Chapter 13: Dictionary-based Analysis
Sentiment analyses are fairly easy when you have your data in tidy text format. As they basically consist of matching the particular words’ sentiment values to the corpus, this can be done with an inner_join(). tidytext comes with four dictionaries: bing, loughran, afinn, and nrc:
needs(tidyverse, tidytext, sotu, SnowballC, textdata)
walk(c("bing", "loughran", "afinn", "nrc"), \(x) get_sentiments(lexicon = x) |>
head() |>
print())# A tibble: 6 × 2
word sentiment
<chr> <chr>
1 2-faces negative
2 abnormal negative
3 abolish negative
4 abominable negative
5 abominably negative
6 abominate negative
# A tibble: 6 × 2
word sentiment
<chr> <chr>
1 abandon negative
2 abandoned negative
3 abandoning negative
4 abandonment negative
5 abandonments negative
6 abandons negative
# A tibble: 6 × 2
word value
<chr> <dbl>
1 abandon -2
2 abandoned -2
3 abandons -2
4 abducted -2
5 abduction -2
6 abductions -2
# A tibble: 6 × 2
word sentiment
<chr> <chr>
1 abacus trust
2 abandon fear
3 abandon negative
4 abandon sadness
5 abandoned anger
6 abandoned fear
As you can see here, the dictionaries are mere tibbles with two columns: “word” and “sentiment”. For easier joining, I should rename my output column to “word” in the preprocessing.
needs(magrittr)
sotu_20cent_clean <- sotu_meta |>
mutate(text = sotu_text) |>
distinct(text, .keep_all = TRUE) |>
filter(between(year, 1900, 2000)) |>
unnest_tokens(output = word, input = text) |>
anti_join(get_stopwords()) |>
filter(!str_detect(word, "[0-9]")) |>
mutate(word = wordStem(word, language = "en"))The AFINN dictionary is the only one with numeric values. You might have noticed that its words are not stemmed. Hence, I need to do this before I can join it with my tibble. Then, to get the sentiment value per document, I can simply average it.

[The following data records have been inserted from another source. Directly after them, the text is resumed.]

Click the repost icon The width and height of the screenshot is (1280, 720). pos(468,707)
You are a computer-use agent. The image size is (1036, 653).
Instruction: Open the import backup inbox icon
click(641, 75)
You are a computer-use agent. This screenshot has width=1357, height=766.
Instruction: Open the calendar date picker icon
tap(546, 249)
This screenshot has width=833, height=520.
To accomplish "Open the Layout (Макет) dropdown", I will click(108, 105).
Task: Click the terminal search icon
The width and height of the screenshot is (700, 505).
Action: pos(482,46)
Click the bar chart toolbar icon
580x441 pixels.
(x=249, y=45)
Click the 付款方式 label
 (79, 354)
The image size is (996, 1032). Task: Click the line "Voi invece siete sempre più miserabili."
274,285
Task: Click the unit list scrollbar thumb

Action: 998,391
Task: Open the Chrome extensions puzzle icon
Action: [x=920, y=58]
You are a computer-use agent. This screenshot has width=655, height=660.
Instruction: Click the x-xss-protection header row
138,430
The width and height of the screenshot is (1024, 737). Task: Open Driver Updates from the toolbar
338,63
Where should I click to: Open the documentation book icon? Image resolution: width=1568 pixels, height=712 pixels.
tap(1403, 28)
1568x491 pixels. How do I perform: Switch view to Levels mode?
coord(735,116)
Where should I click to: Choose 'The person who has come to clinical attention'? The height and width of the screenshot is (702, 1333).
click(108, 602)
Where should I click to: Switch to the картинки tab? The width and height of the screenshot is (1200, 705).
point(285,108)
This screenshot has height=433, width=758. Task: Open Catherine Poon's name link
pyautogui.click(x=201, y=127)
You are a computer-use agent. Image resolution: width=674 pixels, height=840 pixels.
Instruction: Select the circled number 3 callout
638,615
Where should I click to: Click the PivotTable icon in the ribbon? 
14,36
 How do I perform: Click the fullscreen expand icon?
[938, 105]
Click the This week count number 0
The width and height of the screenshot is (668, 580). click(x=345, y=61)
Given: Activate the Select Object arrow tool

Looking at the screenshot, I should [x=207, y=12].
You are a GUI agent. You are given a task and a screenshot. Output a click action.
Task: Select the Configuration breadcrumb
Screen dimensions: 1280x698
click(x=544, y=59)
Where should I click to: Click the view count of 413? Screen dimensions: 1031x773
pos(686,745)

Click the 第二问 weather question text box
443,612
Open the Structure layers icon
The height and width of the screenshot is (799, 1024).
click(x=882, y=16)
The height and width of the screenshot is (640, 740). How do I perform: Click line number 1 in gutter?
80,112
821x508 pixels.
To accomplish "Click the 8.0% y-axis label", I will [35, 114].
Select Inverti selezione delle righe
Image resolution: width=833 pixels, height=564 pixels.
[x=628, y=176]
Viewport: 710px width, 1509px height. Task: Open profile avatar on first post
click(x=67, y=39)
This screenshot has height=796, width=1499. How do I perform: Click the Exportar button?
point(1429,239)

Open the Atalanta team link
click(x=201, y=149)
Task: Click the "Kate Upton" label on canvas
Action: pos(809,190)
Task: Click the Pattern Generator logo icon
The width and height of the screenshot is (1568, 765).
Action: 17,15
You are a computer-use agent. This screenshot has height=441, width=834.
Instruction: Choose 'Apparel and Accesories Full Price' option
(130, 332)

sotu_20cent_afinn <- get_sentiments("afinn") |>
mutate(word = wordStem(word, language = "en")) |>
inner_join(sotu_20cent_clean) |>
group_by(year) |>
summarize(sentiment = mean(value))Thereafter, I can just plot it:
sotu_20cent_afinn |>
ggplot() +
geom_line(aes(x = year, y = sentiment))
That’s a bit hard to interpret. geom_smooth() might help:
sotu_20cent_afinn |>
ggplot() +
geom_smooth(aes(x = year, y = sentiment), span = 0.2)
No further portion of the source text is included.